Our Tennessee natural heritage botanist Todd Crabtree, who’s headquartered in the Division of Natural Areas, sent an email with this subject line and a number of links to resources about Alfred Russell Wallace. Wallace was the co-architect of the theory of evolution by natural selection, but his name has been far eclipsed by that of Charles Darwin. Generosity of spirit is seldom, in my experience, a phrase that comes to mind when describing a great scientist. Mr. Wallace was indeed a generous, self-effacing scientist.
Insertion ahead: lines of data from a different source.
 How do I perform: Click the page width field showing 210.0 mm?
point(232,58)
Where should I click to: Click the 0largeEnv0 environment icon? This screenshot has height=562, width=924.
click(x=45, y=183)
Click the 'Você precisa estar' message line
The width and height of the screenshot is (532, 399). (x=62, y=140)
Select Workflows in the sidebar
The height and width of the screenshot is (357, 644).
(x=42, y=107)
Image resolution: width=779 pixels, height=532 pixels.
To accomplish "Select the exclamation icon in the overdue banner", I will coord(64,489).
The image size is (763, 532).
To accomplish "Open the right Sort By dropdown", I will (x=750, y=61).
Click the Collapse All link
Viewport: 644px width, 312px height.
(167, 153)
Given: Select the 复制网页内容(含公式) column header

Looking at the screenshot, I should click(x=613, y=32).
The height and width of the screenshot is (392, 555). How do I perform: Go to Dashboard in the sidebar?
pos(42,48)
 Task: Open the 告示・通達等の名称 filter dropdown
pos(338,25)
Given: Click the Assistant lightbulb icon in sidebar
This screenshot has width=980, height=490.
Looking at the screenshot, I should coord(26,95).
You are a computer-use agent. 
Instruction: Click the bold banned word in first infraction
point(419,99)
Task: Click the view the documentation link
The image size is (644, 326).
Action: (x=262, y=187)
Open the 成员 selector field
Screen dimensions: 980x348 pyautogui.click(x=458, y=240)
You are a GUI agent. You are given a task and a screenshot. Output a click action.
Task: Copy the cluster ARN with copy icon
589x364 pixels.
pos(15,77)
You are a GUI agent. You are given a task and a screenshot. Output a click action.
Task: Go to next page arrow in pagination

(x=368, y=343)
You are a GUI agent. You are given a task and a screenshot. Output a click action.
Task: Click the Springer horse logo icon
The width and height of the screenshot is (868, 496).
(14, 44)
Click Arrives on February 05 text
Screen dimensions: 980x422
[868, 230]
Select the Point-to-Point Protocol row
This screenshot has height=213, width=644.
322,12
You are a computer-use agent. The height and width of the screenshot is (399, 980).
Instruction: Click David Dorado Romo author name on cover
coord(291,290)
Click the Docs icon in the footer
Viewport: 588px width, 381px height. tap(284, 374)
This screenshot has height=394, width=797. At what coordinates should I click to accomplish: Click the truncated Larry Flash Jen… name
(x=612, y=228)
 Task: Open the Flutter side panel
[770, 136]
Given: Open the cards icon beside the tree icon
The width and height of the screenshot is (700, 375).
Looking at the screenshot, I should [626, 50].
Does that characteristic help explain why his name is all-but-forgotten?
This year marks the 100th anniversary of Wallace’s death, and several institutions are doing their best to see that his remarkable contribution receives the attention that it deserves. Here are the stories that Todd recommends from the Biodiversity Heritage Library blog, The Natural History Museum, London, and the latter’s library collections.
The Biodiversity Heritage Library is self-described as “a consortium of natural history and botanical libraries that cooperate to digitize and make accessible the legacy literature of biodiversity held in their collections and to make that literature available for open access and responsible use as a part of a global ‘biodiversity commons.'” I’m bookmarking it today. Among its treasures that you can view is a slideshow of gorgeous botanical prints. You’ll see it as you scroll down through the post titled “Wallace, Darwin, and Evolution — the Real Story.”
Thanks, Todd, for this timely heads-up!